Unity Dashクローン Web::Dash というのを作った

Ubuntuの検索ユーザインタフェースUnity Dashと同じような機能をWebブラウザでできるようにするWeb::Dashというプログラムを作った。

動作イメージはこんな感じ。下はXubuntu 12.04でWeb::Dashを立てて、Wikipediaレンズを使って検索したところ。XubuntuなのでもちろんUnityは入っていないんだけど、Lensさえインストールしていれば検索はできる。


他のスクリーンショットGithubWikiを参照ください。数は少ないけど。


インストール方法など、詳しくはCPANのサイトをどうぞ。

Pythonで書いたらもっと簡単だったのかもしれないけど、Pythonさっぱり分からないのでPerlで書いた次第。

Web::Dashの仕組み

Web::Dashというか、そもそもUnity Dashは下のようなアーキテクチャで構成されている。

   [Unity Dash]
         |
 [----- DBus -----]
   |     |      |
[Lens] [Lens] [Lens]

Unity Dashは検索窓を表示してユーザからの入力を受けつけ、DBusを通じてUnity Lensプロセスに検索を依頼する。Lensが検索結果を返すと、Dashはその内容をユーザに表示する。つまりUnity Dashはいわば"ガワ"の部分しか担当しておらず、実際の検索はLensプロセスに委譲している。

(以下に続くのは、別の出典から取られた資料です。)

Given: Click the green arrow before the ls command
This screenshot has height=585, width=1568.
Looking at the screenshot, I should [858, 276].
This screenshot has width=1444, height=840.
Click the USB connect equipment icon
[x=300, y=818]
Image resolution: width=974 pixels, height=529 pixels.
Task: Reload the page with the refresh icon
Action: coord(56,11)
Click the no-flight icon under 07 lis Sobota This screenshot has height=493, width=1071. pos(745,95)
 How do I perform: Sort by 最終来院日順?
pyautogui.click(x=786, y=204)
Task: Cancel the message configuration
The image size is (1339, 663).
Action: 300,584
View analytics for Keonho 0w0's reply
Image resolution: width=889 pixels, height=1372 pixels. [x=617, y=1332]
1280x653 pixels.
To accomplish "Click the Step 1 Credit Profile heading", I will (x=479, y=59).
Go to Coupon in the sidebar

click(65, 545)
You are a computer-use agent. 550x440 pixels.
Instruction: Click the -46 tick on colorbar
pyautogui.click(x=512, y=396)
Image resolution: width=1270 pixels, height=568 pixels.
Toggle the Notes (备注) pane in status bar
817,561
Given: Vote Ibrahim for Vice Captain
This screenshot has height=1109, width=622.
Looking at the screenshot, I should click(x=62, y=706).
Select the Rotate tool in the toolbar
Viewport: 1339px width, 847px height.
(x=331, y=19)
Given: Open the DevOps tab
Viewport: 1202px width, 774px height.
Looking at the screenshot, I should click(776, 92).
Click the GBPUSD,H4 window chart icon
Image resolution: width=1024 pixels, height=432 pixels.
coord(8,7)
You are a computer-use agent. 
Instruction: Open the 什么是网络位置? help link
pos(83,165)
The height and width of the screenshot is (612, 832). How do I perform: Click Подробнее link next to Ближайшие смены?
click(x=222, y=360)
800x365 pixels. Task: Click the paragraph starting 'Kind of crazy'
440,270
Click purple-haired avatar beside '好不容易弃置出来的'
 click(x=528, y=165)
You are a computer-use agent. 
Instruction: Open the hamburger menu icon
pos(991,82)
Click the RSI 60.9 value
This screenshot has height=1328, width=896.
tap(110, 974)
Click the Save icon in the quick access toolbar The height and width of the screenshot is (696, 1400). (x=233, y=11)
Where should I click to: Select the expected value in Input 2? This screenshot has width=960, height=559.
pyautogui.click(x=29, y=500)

細かく言うとDashのアーキテクチャにはさらにUnity Scopeなるプロセスがいて、検索ロジックは基本的にこいつが担当する。場合によってはLensは複数のScopeを集約して共通の検索結果カテゴリを定義したり、フィルタリング処理を行ったりするらしい。また、Global Search(Unity Dashデフォルト検索窓によるLens横断検索)時にはDashとScopeが直接通信することもあるような感じだけど、そのへんはまだよく調べていない。

ともかく、Unity Dashで個別のLensで検索をする場合、検索処理はLens以下が担当する。なので要はDBus経由でLensの検索APIをたたけば検索を実行できるということになる。

そこで、Web::Dashは下のような構成になっている。

  [Web browsers]
         |
    [Web::Dash]
         |
 [----- DBus -----]
   |     |      |
[Lens] [Lens] [Lens]

Web::Dashは、下側のLensにはDBus経由でUnity Dashと同じように振る舞い、検索処理を依頼する。一方、上側のWebブラウザにはHTTPで画面を提供する。一種のHTTP - DBusプロトコル変換ゲートウェイと言える。

現状の問題は、検索結果はWebブラウザにただそのまま表示しているので、Applications LensやFiles Lensで出てきた検索結果にアクションを起こせない点。ブラウザからリンクをクリックすることでアプリケーションを起動したりファイルを開いたりすることもできなくはないけど、面倒なので今のところ放置している。Web検索系のLensは普通に使えるはず。

あ、あとLensには検索結果をフィルタリングする機能や、カテゴリごとに結果の表示方法を指定する機能もあるけど、そちらも未対応。なので「Unity Dashクローン」とかいうのはおこがましいかもしれない。